The task – Leaving every picture out, repeat all of the entries below exactly.

(Records from a collection)
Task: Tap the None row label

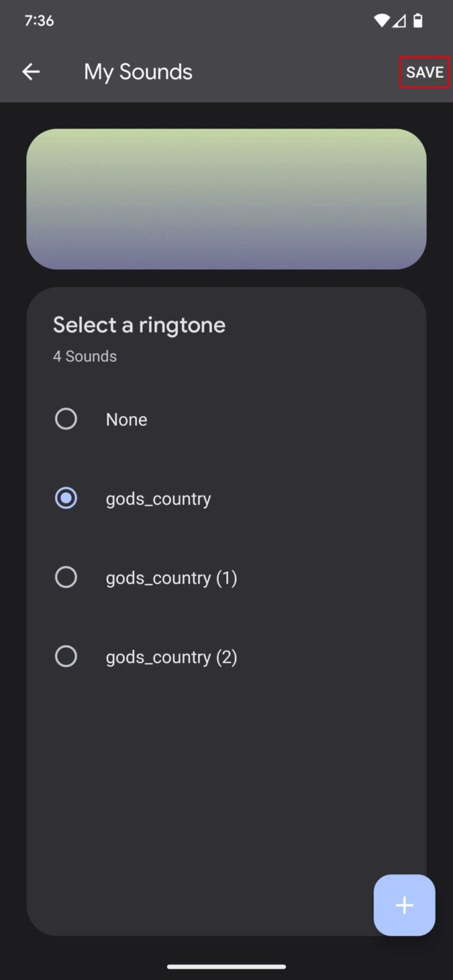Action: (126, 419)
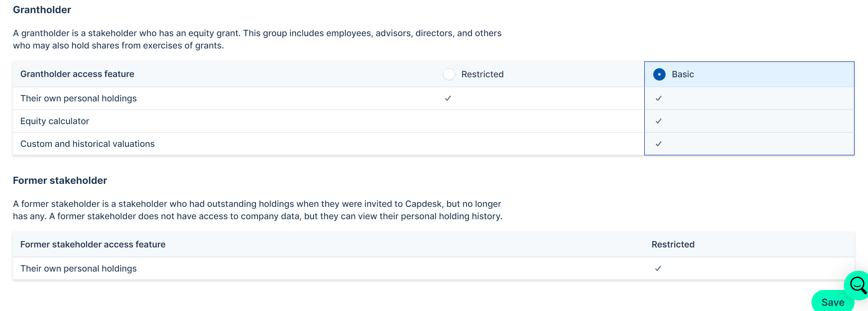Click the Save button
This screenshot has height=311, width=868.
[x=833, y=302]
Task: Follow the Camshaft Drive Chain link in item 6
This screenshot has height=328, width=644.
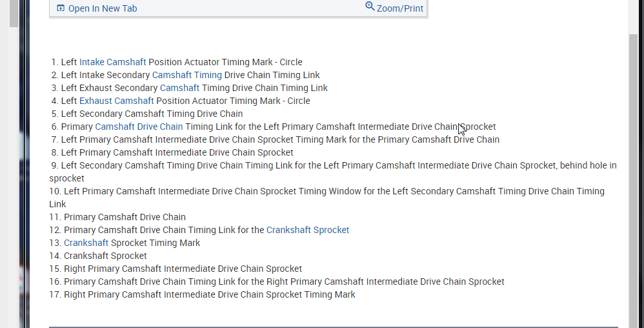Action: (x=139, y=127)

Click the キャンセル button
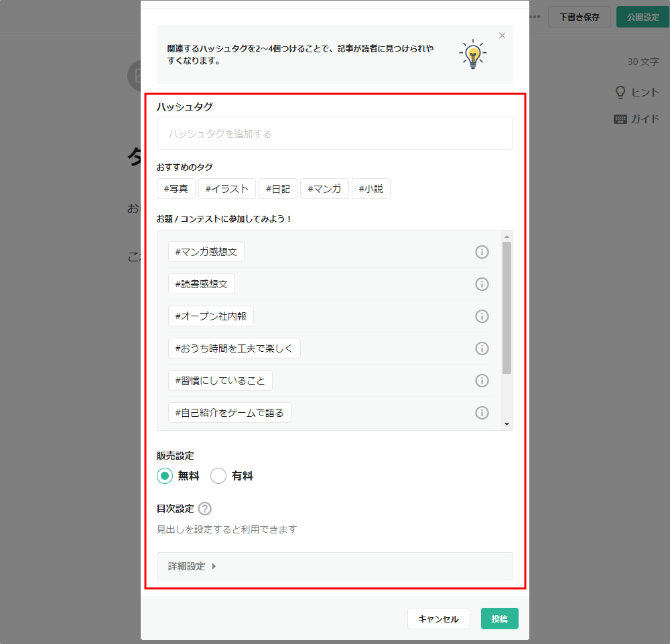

Result of the exercise –
Task: Tap the None row label

Action: (126, 419)
Click the Save button
This screenshot has height=311, width=868.
[x=833, y=302]
Task: Follow the Camshaft Drive Chain link in item 6
This screenshot has height=328, width=644.
Action: (x=139, y=127)

Click the キャンセル button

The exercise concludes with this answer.